UPI has change into the most well-liked option to send and receive money in India, with the mechanism processing over 12 billion transactions monthly. Walmart-backed PhonePe has about 48% market share by volume and 50% by value, while Google Pay has 37.3% share by volume.

Once an industry heavyweight, Paytm’s market share has fallen to 7.2% from 11% late last yr amid regulatory challenges.

According to several industry executives, the NPCI’s increase in market share limits is more likely to be a controversial move as many UPI providers were counting on regulatory motion to curb the dominance of PhonePe and Google Pay.

NPCI, which has previously declined to comment on market share, didn’t reply to a request for comment on Thursday.

The regulator originally planned to implement the market share caps in January 2021 but prolonged the deadline to January 1, 2025. The regulator has struggled to seek out a workable option to implement its proposed market share caps.
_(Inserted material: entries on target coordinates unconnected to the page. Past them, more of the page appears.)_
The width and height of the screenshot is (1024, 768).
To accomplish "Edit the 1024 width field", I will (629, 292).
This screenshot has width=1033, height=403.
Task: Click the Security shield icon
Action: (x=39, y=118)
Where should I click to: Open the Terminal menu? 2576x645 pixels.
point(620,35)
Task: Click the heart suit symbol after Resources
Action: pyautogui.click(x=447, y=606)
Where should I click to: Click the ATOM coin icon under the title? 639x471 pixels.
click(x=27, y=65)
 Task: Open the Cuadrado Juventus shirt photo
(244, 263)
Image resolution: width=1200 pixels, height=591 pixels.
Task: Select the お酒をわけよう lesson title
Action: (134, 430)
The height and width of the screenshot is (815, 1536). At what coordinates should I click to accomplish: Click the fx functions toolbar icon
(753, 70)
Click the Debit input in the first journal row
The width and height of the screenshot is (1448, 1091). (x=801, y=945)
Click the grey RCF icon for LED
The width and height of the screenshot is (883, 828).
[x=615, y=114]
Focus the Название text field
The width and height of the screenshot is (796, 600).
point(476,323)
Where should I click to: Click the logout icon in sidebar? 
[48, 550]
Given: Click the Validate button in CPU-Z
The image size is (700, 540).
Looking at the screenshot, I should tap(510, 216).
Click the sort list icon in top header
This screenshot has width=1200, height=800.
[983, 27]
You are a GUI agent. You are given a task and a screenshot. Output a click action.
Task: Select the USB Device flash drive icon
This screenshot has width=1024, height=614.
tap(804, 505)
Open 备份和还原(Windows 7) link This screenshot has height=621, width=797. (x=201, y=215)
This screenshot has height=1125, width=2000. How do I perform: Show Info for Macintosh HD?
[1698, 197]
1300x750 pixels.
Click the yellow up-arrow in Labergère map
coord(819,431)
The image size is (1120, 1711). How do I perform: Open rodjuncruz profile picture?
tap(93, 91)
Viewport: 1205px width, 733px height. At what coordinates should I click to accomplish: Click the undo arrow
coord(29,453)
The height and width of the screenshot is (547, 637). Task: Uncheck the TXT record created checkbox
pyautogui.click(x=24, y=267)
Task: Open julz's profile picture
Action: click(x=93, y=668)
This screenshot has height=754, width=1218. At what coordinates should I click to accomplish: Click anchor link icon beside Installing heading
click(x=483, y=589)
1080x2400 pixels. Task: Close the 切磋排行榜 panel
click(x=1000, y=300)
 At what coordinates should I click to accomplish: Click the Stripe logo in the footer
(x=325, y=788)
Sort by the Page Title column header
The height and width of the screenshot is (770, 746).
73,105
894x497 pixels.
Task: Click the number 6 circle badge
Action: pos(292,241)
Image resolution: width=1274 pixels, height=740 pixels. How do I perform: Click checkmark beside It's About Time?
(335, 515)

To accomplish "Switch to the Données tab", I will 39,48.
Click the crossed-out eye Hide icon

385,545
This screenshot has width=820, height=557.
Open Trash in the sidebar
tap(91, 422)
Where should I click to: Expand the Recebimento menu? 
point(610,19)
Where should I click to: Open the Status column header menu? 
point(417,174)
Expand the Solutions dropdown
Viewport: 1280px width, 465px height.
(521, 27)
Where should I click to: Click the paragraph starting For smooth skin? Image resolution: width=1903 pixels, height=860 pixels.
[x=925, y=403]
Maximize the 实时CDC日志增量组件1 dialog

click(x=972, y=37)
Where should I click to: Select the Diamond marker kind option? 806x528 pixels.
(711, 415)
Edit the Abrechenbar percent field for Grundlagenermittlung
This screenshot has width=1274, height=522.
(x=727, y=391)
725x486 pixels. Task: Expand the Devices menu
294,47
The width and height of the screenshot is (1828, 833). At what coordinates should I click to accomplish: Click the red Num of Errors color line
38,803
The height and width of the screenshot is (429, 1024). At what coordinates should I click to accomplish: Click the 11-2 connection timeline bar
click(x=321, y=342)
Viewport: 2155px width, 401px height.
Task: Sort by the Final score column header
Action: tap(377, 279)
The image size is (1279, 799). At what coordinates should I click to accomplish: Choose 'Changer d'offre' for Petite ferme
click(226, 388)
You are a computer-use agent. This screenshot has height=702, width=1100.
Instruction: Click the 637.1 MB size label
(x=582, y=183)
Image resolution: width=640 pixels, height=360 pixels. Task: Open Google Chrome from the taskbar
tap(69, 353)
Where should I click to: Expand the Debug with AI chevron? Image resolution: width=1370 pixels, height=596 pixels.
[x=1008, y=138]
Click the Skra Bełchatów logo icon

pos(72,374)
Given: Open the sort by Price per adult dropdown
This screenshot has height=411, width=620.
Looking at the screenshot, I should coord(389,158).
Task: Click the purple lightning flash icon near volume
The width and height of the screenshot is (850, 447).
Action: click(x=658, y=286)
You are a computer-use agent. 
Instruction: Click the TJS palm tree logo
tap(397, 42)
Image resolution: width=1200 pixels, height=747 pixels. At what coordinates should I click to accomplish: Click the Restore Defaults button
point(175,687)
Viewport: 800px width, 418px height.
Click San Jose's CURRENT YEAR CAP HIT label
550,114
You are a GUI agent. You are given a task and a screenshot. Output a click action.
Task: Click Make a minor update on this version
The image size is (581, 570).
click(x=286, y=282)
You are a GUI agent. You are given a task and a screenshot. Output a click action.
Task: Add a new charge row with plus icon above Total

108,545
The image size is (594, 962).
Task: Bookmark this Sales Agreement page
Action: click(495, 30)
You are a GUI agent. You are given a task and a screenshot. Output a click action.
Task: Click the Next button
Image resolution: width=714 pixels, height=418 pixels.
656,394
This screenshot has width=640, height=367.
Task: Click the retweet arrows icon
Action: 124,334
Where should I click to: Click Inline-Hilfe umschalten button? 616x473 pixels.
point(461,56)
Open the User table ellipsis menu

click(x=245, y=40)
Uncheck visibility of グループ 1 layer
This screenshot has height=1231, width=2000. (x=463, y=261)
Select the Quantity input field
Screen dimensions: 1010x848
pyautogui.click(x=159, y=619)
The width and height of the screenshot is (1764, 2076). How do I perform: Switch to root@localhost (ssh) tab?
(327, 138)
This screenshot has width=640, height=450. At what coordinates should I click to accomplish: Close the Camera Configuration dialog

The stakes are high, especially for PhonePe, India’s Most worthy fintech startup, valued at $12 billion.

Sameer Nigam, co-founder and CEO of PhonePe, said last month that the startup cannot go public “if there is uncertainty on regulatory issues.”

“If you buy a share at Rs 100 and value it assuming we have 48-49% market share, there is uncertainty whether it will come down to 30% and when,” Nigam told a fintech conference last month. “We are reaching out to them (the regulator) whether they can find another way to at least address any concerns they have or tell us what the list of concerns is,” he added.